In the Court of Appeals of New York.

JUNE TERM 1863.

(REPORTED 27 NEW YORK 45.)

[Evidence in contested election cases.]

The question whether a voter was or was not duly qualified, is not concluded by the decision of the inspectors; it is open to examination, in subsequent proceedings, upon any competent evidence.

It seems, that the declarations of a voter, though hearsay evidence, are competent to prove his want of qualification.

A voter, called as a witness, may be asked for whom he voted, and if he decline or be unable to state, circumstantial evidence may be received to prove the fact; and he may be asked for whom he intended to vote, as one of the circumstances bearing on the question.

For the purpose of showing that a person voted, the poll-list kept at the election is admissible, though not signed by the inspectors or clerks, having no heading denoting its character, and never having been filed in the town-clerk's office.

Where the evidence is, that one who voted, was alien born, the presumption is, that he voted legally, and was duly naturalized; aliter, if there be prima facie evidence that he had not become a citizen by naturalization or otherwise, in such case, the burden of proving his naturalization is cast on the party desiring to retain the vote.

This was an action in the nature of a quo warranto, to try the title to the office of county treasurer of the county of Lewis. The defendant had a verdict and judgment in his favor, which was affirmed at the general term, and from that affirmance the plaintiff appealed. The facts of the case are sufficiently stated in the opinions of the judges.

Starbuck, for the appellant.

Kernan, for the respondent.

DAVIES, J. The charge of the judge at the trial, and the exception taken by the relator, present the main ques

(Evidence in contested election cases.)

tion in controversy in this action, and the only one of importance demanding consideration. It is certainly a question far-reaching in the results which must follow its determination, for, upon its just decision, must depend the value and purity of the elective franchise. When we reflect that, under the present constitutional provisions in this state, we not only elect all legislative officers, but most of our judicial, executive and administrative, it cannot fail to be seen, how vital it is to the success and permanence of our institutions, that the voice and will thus expressed be those of the persons constitutionally qualified thus to speak. It is of but little moment that constitutional qualifications, as preliminary to the exercise of the elective franchise, are prescribed, and that those thus entitled exercise that right, inestimable to freemen, if persons having no such qualifications may exercise the same right, and thus thwart and subvert the will of the legal voters. Such, certainly, could never have been the intent of the framers of our system of government; and such results, it has never been heretofore supposed, were to be anticipated from our elective system.

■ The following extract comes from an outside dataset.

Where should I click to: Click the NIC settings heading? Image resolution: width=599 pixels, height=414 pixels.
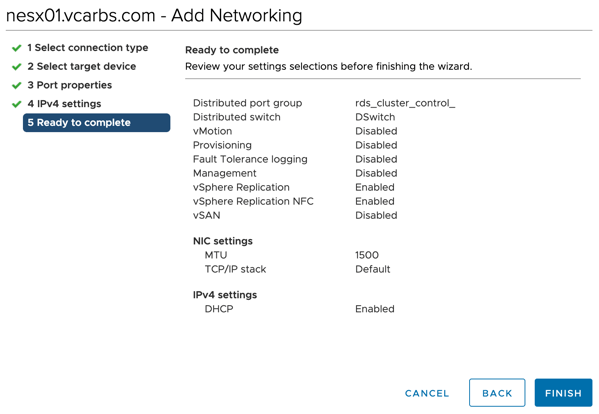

By the fifth section of the first article of the constitution of the United States, each house is declared to be the judge of the election returns and qualifications of its own members. A similar provision, as applicable to our state legislature, is found in the constitution of this state. Art. III., sect. 10. And a like provision in most, if not all, of the charters of the various municipal corporations of this state, will be found, as applicable to the election of the members of the common councils thereof. So far as I have been able to discover, the rule is universal in all legislative bodies, to scrutinize the qualifications of the voters, and to deduct or disallow all votes cast for any candidate by non-qualified voters. This rule seems to be well established in such cases, and it is not perceived, that any substantial reason can be suggested, why a different

(Evidence in contested election cases.)

one should obtain in a civil suit or proceeding to determine the right of an individual to a particular office.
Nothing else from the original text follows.